**What you have to do**
Needed from the data below: every line from the one with "6 Petite (742, 479)" up to and including the one with "Collections (136, 171)", repeated exactly and with nothing else.

═══ Record extracts

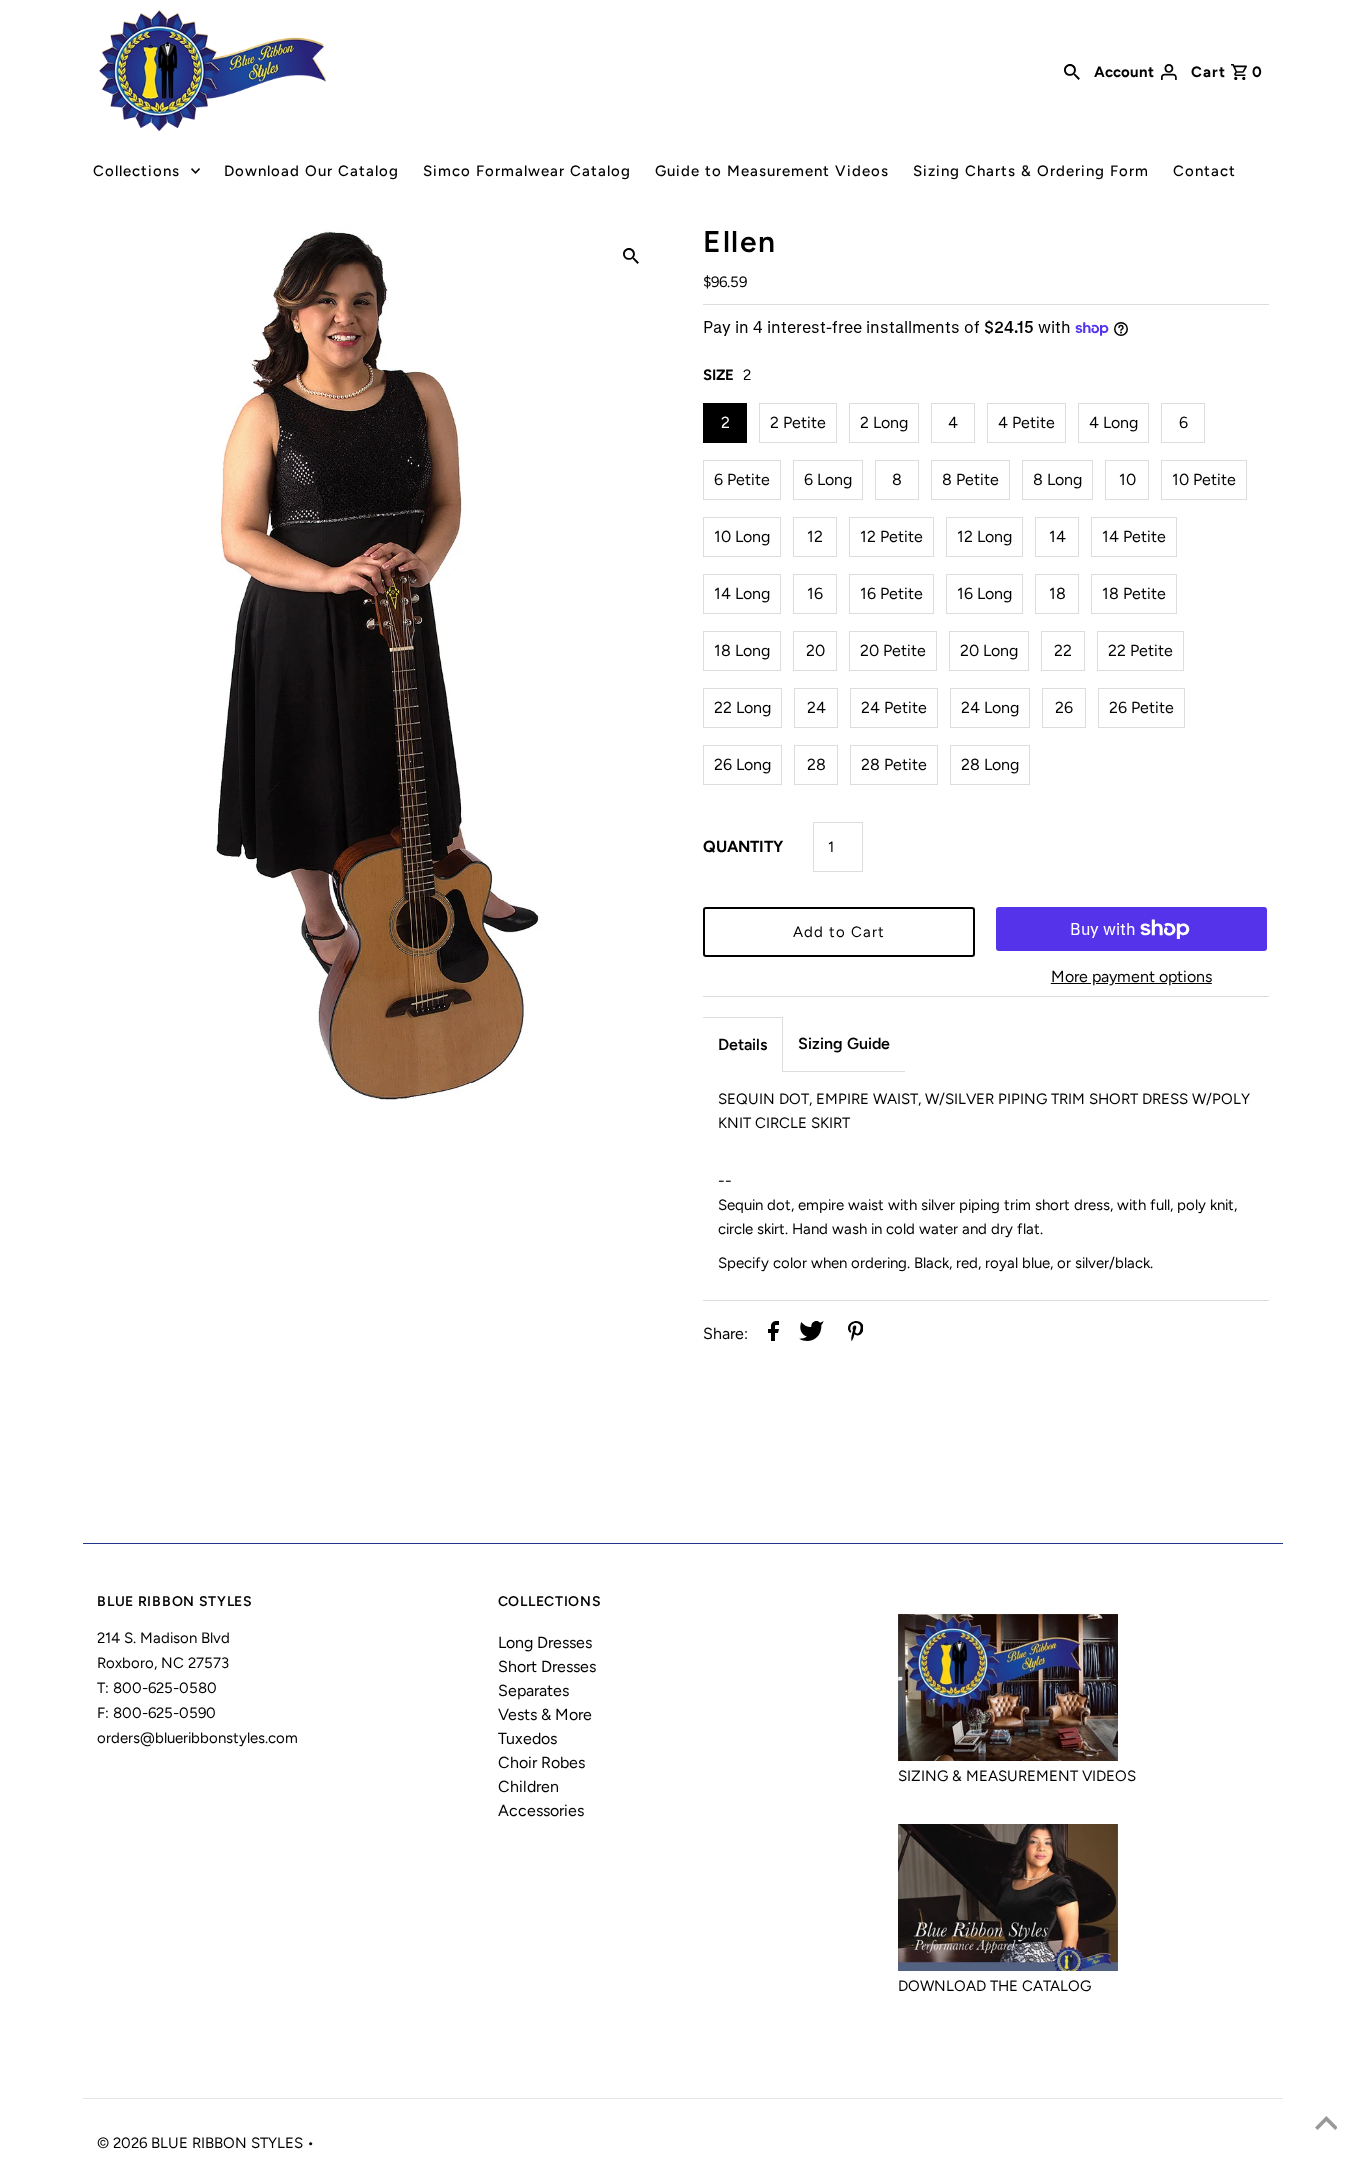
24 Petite (894, 707)
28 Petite (894, 764)
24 (816, 707)
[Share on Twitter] (811, 1334)
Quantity (743, 846)
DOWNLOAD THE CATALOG (994, 1986)
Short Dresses (547, 1666)
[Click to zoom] (631, 255)
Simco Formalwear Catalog (527, 171)
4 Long (1113, 422)
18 (1057, 593)
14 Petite (1134, 536)
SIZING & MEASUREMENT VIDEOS (1017, 1776)
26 (1064, 707)
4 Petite (1026, 422)
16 (815, 593)
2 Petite (798, 422)
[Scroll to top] (1326, 2125)
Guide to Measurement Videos (772, 171)
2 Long (884, 422)
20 (815, 650)
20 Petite (893, 650)
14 (1057, 536)
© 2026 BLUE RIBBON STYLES (202, 2143)
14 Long (742, 593)
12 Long (984, 536)
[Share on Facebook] (773, 1334)
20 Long (989, 650)
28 (816, 764)
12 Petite (891, 536)
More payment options (1131, 976)
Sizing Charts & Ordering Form (1031, 171)
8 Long (1057, 479)
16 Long (984, 593)
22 (1063, 650)
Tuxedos (527, 1738)
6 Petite (742, 479)
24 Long (990, 707)
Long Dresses (545, 1642)
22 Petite (1140, 650)
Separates (533, 1690)
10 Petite (1204, 479)
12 (815, 536)
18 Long (742, 650)
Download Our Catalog (311, 171)
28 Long (990, 764)
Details (742, 1044)
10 (1127, 479)
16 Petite (891, 593)
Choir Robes (541, 1762)
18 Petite (1134, 593)
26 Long (742, 764)
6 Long (828, 479)
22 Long (742, 707)
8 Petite (970, 479)
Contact (1204, 171)
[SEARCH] (1072, 70)
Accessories (541, 1810)
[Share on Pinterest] (856, 1334)
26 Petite (1141, 707)
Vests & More (545, 1714)
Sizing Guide (844, 1043)
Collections (136, 171)
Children (528, 1786)
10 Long (742, 536)
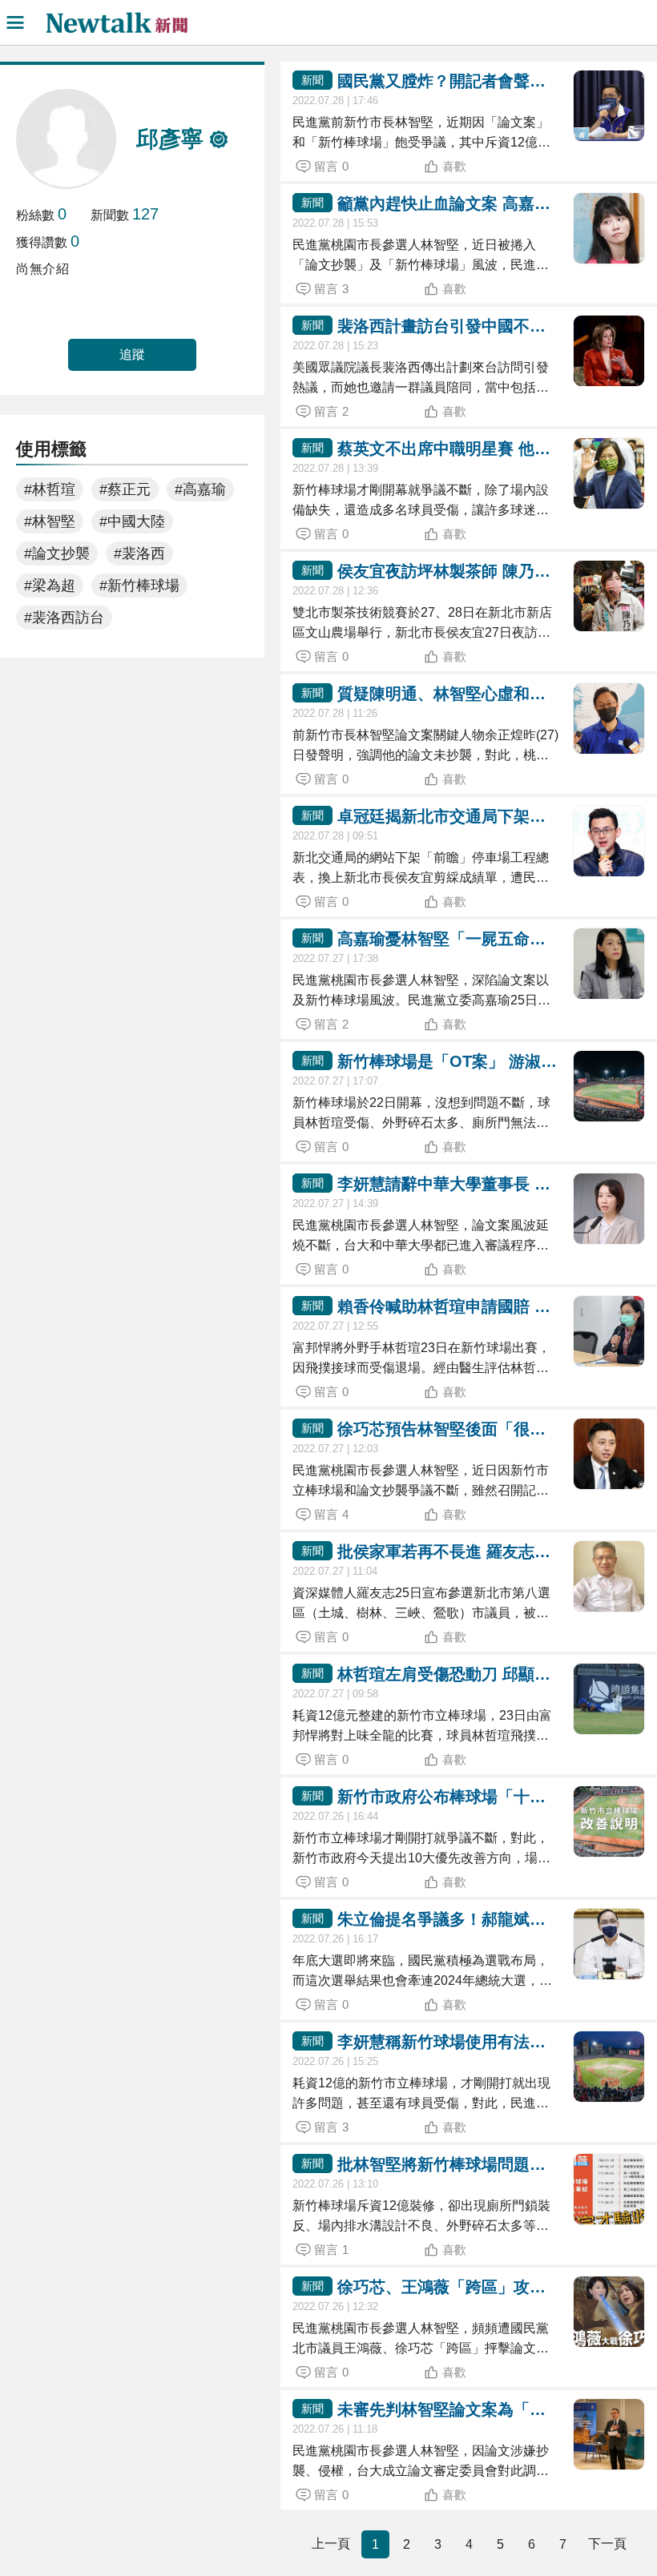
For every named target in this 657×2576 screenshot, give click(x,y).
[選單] (15, 22)
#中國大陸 (132, 521)
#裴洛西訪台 (64, 618)
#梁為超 (49, 586)
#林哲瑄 (49, 489)
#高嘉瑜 (200, 489)
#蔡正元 (125, 489)
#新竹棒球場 (139, 586)
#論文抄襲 (57, 553)
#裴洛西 (139, 553)
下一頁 (607, 2543)
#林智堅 (49, 521)
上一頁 (331, 2543)
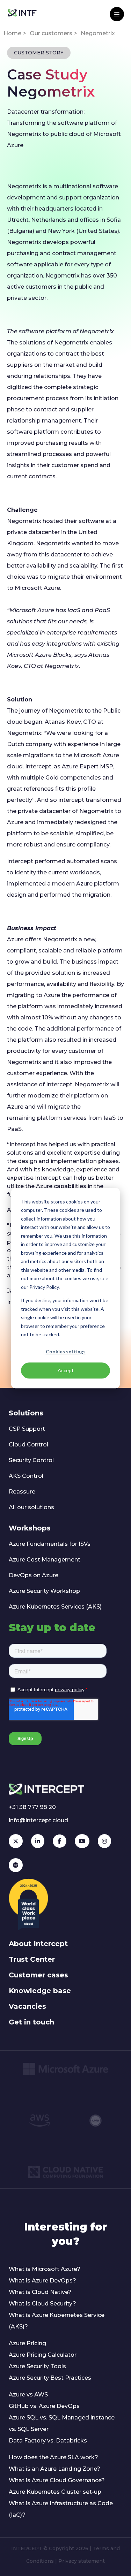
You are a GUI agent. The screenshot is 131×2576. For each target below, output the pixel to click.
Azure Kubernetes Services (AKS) (55, 1606)
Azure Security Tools (37, 2366)
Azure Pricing (27, 2343)
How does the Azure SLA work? (53, 2457)
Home (12, 33)
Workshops (30, 1528)
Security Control (31, 1460)
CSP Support (27, 1429)
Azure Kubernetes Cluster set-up (55, 2491)
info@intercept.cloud (38, 1820)
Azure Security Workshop (44, 1591)
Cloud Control (28, 1444)
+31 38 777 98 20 (32, 1807)
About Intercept (38, 1943)
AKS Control (26, 1476)
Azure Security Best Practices (50, 2377)
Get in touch (31, 2022)
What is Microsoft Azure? (44, 2269)
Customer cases (38, 1975)
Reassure (22, 1491)
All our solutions (31, 1507)
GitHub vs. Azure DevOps (44, 2406)
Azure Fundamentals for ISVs (49, 1544)
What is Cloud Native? (40, 2292)
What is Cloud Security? (42, 2303)
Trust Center (32, 1959)
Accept (66, 1370)
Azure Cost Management (44, 1559)
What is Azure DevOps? (42, 2280)
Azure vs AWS (28, 2394)
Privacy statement (81, 2561)
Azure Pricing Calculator (43, 2354)
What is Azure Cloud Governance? (57, 2480)
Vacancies (27, 2006)
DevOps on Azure (33, 1575)
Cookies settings (66, 1352)
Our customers (51, 33)
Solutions (26, 1413)
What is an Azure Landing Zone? (54, 2468)
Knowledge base (40, 1990)
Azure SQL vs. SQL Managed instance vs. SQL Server (62, 2423)
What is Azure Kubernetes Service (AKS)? (56, 2321)
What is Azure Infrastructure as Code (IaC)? (61, 2509)
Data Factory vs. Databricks (48, 2440)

══════

**Answer to the problem**
6 Petite (742, 479)
24 Long (990, 707)
Long Dresses (545, 1642)
22 Petite (1140, 650)
Separates (533, 1690)
10 Petite (1204, 479)
12 (815, 536)
18 Long (742, 650)
Download Our Catalog (311, 171)
28 Long (990, 764)
Details (742, 1044)
10 (1127, 479)
16 Petite (891, 593)
Choir Robes (541, 1762)
18 Petite (1134, 593)
26 Long (742, 764)
6 Long (828, 479)
22 Long (742, 707)
8 Petite (970, 479)
Contact (1204, 171)
[SEARCH] (1072, 70)
Accessories (541, 1810)
[Share on Pinterest] (856, 1334)
26 Petite (1141, 707)
Vests & More (545, 1714)
Sizing Guide (844, 1043)
Collections (136, 171)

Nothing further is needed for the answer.